Discussion in 'General Shop Talk' started by ted_smith, Jul 30, 2007.
my model works out to me making $30 an hour.
that is how I figure out how much I am going to charge someone. I figure the time spent shooting, editing, and delivering photos. if it works out to $30 an hour for a job then i am on my target.
Hate to tell you this guy, but standard rate for photographers in my area 40 years ago was $35 per hour. You are grossly undervaluing your work.
Quite the contrary. He's overvaluing, not under-. No offense to the OP, but his portfolio shows little mastery of portrait work (I expect people aren't commissioning him to photograph flowers). For immaterial sort of shots, charge what they're worth to you. I have some "art" shots that I'd let go for $10 for an 8x10, and some that I only do a couple prints of and wouldn't let go for less than a grand. Otherwise, stick to your own costs as a reference if the photo itself is unimportant to you. Costs $5 to print a photo? Charge $10 or $20. Drop the price per print when someone wants to buy lots of prints.
Remember that professional photographers provide a service. They take great photos. That's what they get paid for. Your average pro is going to charge between $200 and $1000 per shoot. But you aren't a pro as far as friends and family are concerned. You're a friend or a family member. That means they expect you to cut them a deal. So in a sense, the question is ill-suited to your task.
Agreed, Max.
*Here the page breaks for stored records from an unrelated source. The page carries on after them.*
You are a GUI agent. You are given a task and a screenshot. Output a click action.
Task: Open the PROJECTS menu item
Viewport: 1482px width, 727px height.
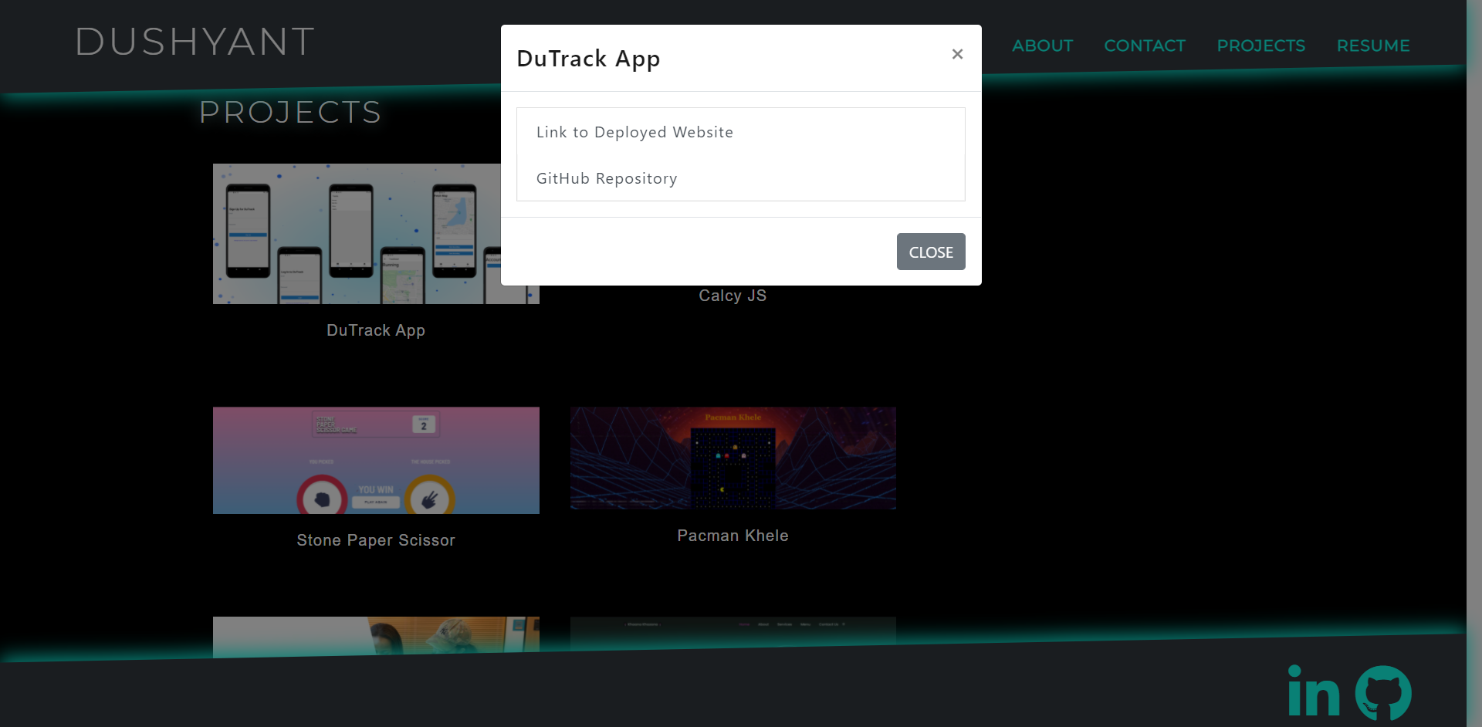(x=1260, y=46)
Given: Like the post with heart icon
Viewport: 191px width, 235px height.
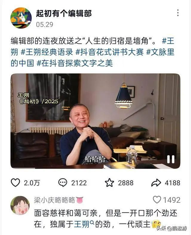Looking at the screenshot, I should (16, 183).
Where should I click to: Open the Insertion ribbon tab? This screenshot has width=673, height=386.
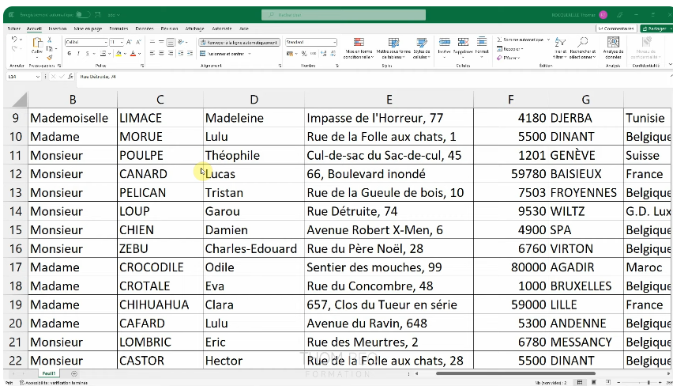click(x=57, y=28)
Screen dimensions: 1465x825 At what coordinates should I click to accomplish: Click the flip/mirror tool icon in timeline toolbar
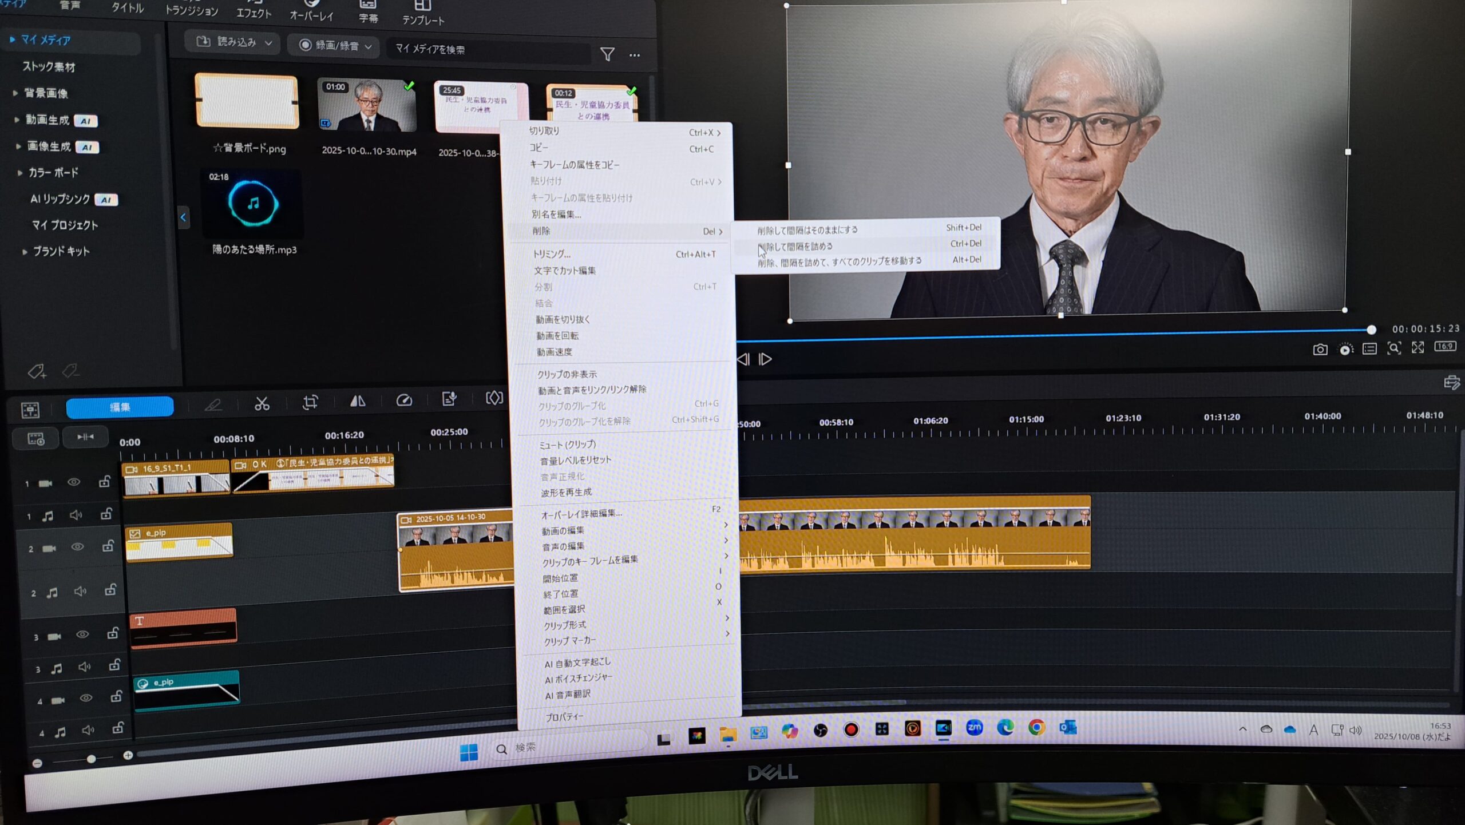(x=358, y=402)
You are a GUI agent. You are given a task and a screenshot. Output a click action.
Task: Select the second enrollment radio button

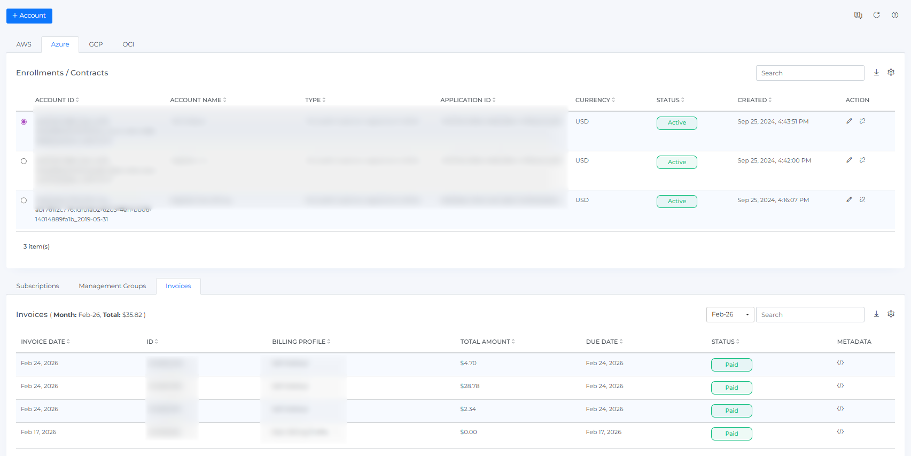click(24, 161)
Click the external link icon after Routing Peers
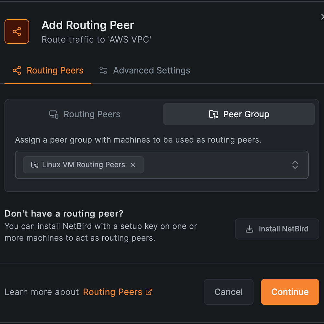This screenshot has height=324, width=324. 149,292
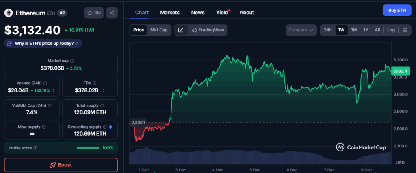Open the Yield tab

click(222, 13)
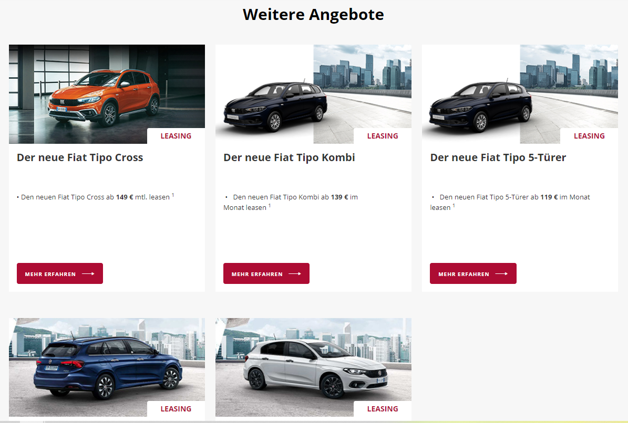Click arrow icon in Tipo Kombi button
Screen dimensions: 628x423
(295, 274)
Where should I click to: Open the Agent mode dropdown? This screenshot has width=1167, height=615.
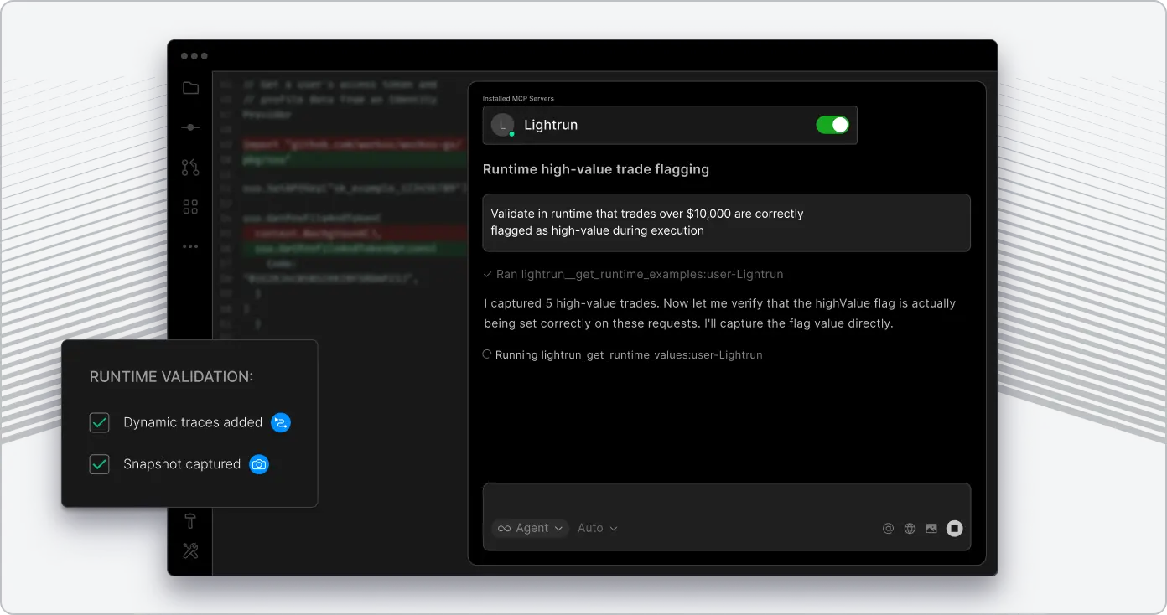(530, 528)
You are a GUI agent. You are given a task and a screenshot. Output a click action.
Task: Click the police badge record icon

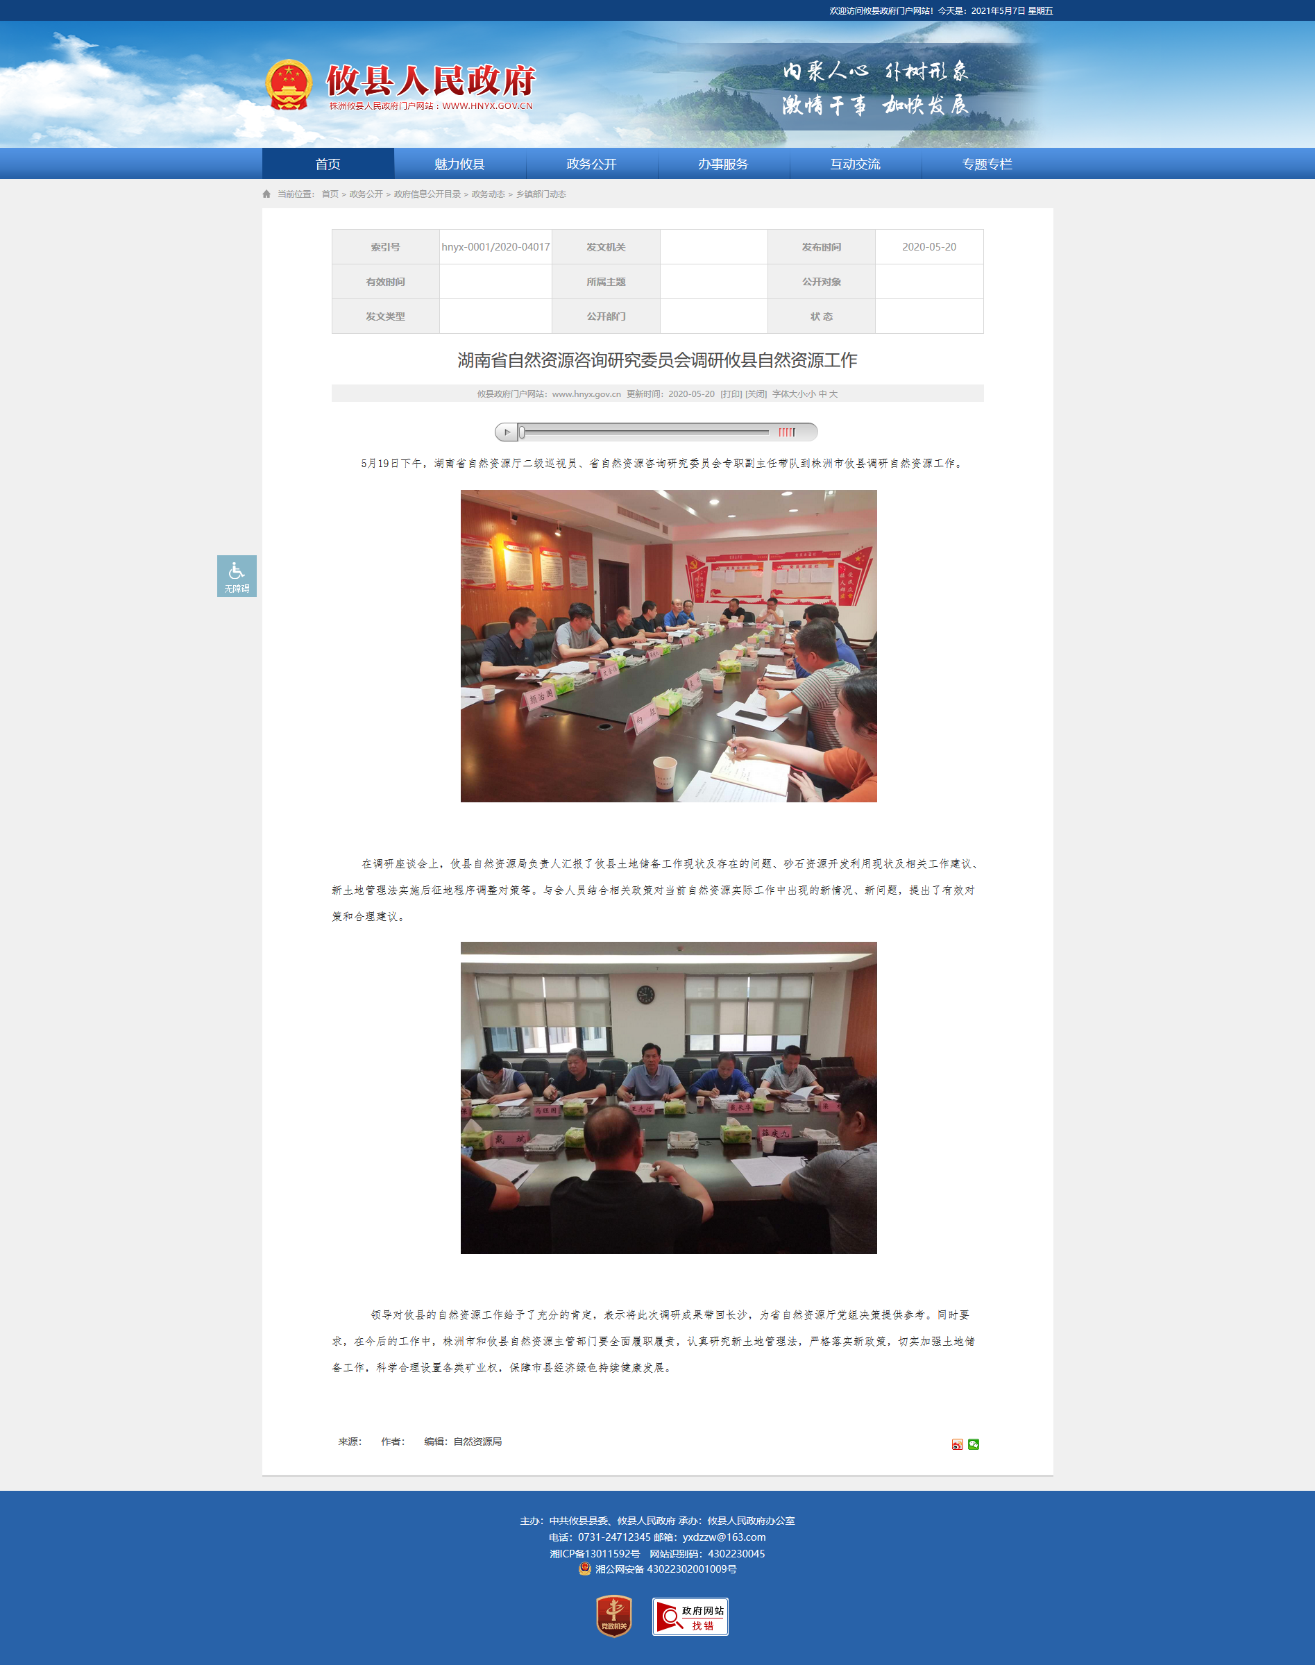tap(584, 1569)
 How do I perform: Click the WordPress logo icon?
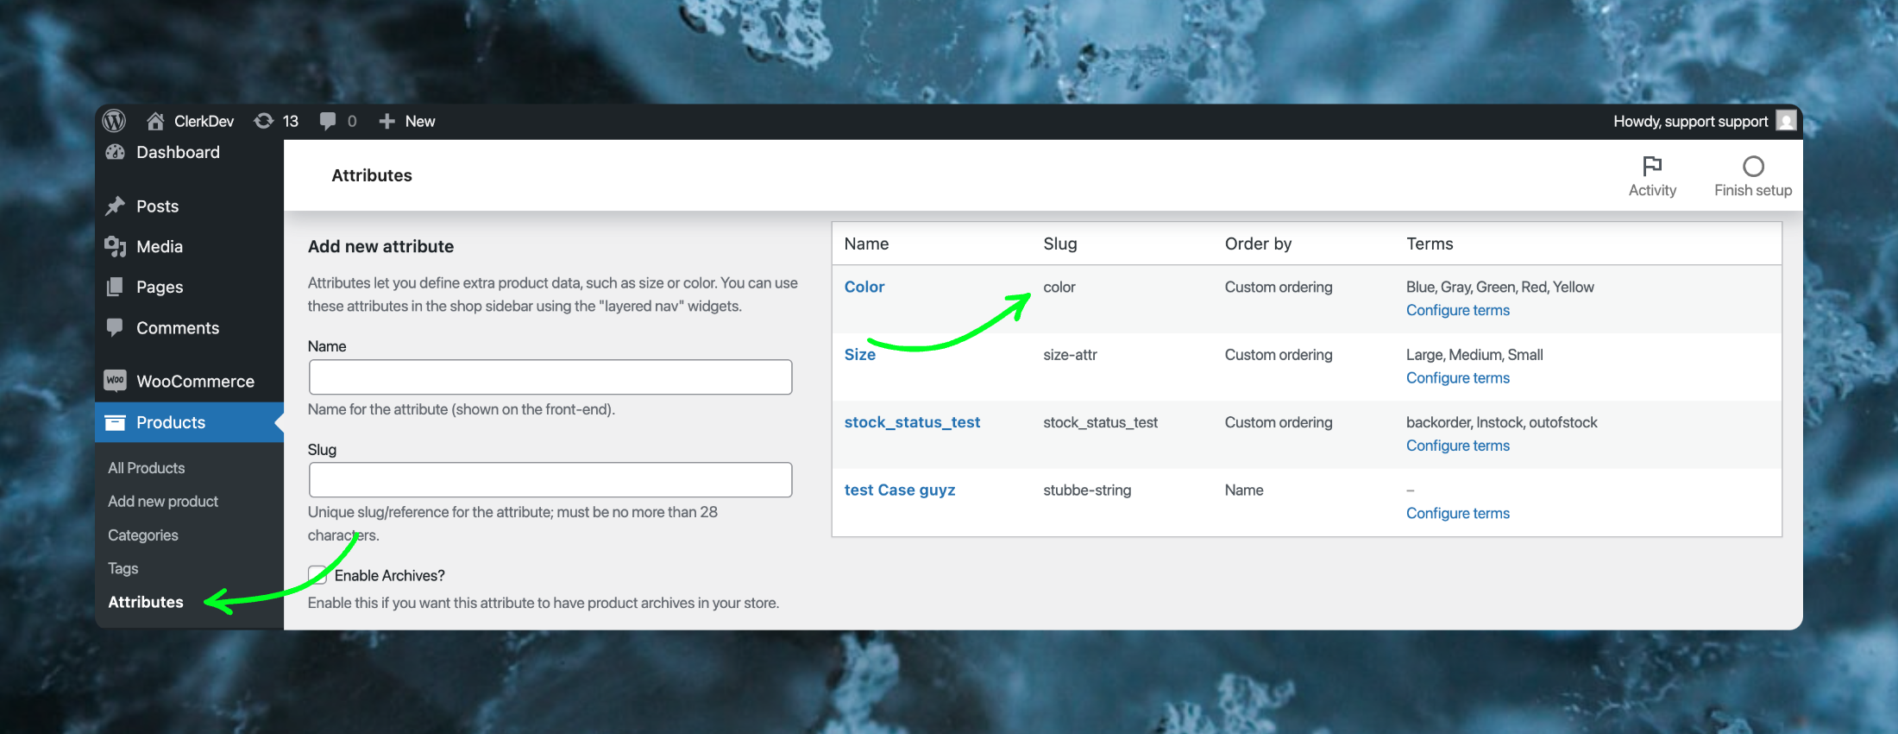[114, 121]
There are a considerable number of variables as you indicated.
I only went to your "best shots" and hopefully between now and 2008 you will try to sell photos without the pets ears cropped off. Perhaps at the moment you might take the actual costs of supplying the prints and either charge an X factor for your price or take that X factor as paying your dues for the experience. At least that way you are not out of pocket.
I shoot commercial/editorial work. Editorial weekly gets my hourly rate because I work for them. Do not ask because it is pitiful. Editorial for our magazines is slightly better. 75 to 300 dollars per shot depending on placement. Commercial work is generally $150 per hour. A lot of wheeling and dealing goes on when I work on larger projects. Large projects are generally 1,500 bucks.
Love & Bass
including hours spent post processing?
Either it was covering your time spent in the darkroom, or it was covering your overhead for having a lab do it.
Your pet shots are just fine. Good candids, well exposed and yes, while you've cut an ear off or two, I think it's just fine to do so sometimes. You've asked questions that really require more information. Are you wanting portrait prices, prices for 'fine art' prints or for editorial/commercial use? I'll assume you're talking about pet/people portraits since you've mentioned doing work for family and friends.
I charge between $100-$150 for a portrait session depending on the type. Pets, kids and families - $100, Boudoir - $150. With that they get up to 2 hours of photography and an online gallery of their images for 14 days. Families take about an hour to an hour and a half to photograph, boudoir - 2 hours. Print prices are as follows....
I don't sell images smaller than 5x7 except wallets and I only sell those in larger quantities.
5x7 - $25
8x10 - $40
11x14 - $100
16x20 - $150
I'm in So Cal so those prices are extremely reasonable.
Good luck and keep shooting. Get all your safe shots and then try to improve something in your work or try something new every time you pick up your camera. I think you'll be happily surprised to see your work evolve in a very good way. :thumbup:
I have posted this before. Calculate ALL your costs, print, stamps, packing, shipping both to you and you shipping the final print. Figure it as a one piece price, and don't forget anything. You may want to start with a pro lab print delivered to you as a basis. After adding up all the variables, multiple by 3.3 X if you are a home based business with very little overhead, 5.5X for a pro storefront business. Use these numbers as a bare minimum. Then go up from there. After you print your price lists, if they don't work throw them out. Don't stick with them just because you have a box of 500 still on the shelf. A well know pro photographer in Ohio with a small chain of studios teaches this in his seminars. Larry Peters been shooting for over 30 years, and making a decent living at it. He claims almost all startup photogs undervalue there services. If you are struggling to make ends meet, raise your prices and don't be shy about it. You might want to contact your past customers and tell them you are running a sale, last chance to get your portraits at the old price. Come in now to beat the price increase!